(Data provided begins)
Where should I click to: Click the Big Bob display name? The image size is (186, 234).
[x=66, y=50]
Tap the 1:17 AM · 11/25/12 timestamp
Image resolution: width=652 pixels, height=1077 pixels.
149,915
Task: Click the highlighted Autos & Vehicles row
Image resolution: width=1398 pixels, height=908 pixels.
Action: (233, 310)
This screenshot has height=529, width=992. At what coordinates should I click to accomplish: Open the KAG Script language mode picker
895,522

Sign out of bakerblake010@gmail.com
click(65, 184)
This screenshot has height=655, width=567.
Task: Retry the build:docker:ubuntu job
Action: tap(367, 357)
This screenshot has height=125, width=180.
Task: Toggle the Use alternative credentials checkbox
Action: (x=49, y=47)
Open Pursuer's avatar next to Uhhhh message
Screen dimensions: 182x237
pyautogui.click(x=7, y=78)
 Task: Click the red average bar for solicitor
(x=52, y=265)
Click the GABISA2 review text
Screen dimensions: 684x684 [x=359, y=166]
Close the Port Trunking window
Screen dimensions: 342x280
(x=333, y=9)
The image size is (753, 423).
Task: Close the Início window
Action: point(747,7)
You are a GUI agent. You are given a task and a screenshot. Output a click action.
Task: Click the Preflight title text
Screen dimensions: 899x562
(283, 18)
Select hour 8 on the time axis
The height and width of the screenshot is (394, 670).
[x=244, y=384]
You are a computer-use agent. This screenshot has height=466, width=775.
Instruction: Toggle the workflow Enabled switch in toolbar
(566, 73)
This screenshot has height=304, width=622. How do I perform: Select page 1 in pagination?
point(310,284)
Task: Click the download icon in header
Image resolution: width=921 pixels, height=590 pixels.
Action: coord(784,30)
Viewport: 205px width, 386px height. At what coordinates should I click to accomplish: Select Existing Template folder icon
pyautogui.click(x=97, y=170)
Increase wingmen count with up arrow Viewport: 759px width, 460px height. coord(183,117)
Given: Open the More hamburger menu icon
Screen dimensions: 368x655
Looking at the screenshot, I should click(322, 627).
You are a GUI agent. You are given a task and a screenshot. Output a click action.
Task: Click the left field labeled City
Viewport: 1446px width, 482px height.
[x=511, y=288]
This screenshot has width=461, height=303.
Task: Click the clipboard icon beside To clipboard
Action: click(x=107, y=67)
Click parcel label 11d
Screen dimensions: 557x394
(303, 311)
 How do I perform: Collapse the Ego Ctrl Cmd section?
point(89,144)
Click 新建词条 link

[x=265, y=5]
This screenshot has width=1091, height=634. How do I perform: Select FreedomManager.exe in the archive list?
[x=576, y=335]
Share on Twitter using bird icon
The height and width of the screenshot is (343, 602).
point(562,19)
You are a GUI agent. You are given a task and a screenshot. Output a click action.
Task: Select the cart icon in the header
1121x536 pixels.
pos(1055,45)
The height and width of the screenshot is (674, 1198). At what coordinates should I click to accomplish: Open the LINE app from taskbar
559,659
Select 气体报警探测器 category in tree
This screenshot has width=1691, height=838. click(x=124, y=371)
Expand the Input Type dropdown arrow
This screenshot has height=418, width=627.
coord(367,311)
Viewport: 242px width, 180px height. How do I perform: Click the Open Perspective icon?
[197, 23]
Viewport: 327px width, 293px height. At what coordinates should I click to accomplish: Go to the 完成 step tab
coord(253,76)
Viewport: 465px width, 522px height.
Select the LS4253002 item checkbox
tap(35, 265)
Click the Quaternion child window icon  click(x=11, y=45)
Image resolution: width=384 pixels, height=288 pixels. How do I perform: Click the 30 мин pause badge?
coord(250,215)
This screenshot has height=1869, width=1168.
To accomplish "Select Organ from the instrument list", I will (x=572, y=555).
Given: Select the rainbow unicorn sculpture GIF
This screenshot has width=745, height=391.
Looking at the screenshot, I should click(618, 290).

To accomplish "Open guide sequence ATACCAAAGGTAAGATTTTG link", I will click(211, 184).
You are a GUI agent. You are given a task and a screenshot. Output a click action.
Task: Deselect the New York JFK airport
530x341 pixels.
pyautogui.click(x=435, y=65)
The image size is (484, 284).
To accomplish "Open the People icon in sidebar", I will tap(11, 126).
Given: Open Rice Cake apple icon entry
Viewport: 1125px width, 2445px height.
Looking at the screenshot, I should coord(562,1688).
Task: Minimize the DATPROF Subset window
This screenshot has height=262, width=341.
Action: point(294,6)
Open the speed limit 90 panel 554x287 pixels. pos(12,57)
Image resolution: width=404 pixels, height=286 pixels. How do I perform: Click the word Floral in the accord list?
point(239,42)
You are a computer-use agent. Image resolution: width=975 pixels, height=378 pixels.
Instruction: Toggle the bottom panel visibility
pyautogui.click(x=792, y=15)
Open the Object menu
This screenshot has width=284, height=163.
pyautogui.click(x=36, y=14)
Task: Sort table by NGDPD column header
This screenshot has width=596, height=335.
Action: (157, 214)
(Data provided ends)
What you will do: Copy exactly the lines that run from the first line of the data to the line containing "Task: Click the highlighted", please, with both ends included and nothing else.

Result of this exercise:
Where should I click to: Click the Big Bob display name? The image size is (186, 234).
[x=66, y=50]
Tap the 1:17 AM · 11/25/12 timestamp
Image resolution: width=652 pixels, height=1077 pixels.
149,915
Task: Click the highlighted Autos & Vehicles row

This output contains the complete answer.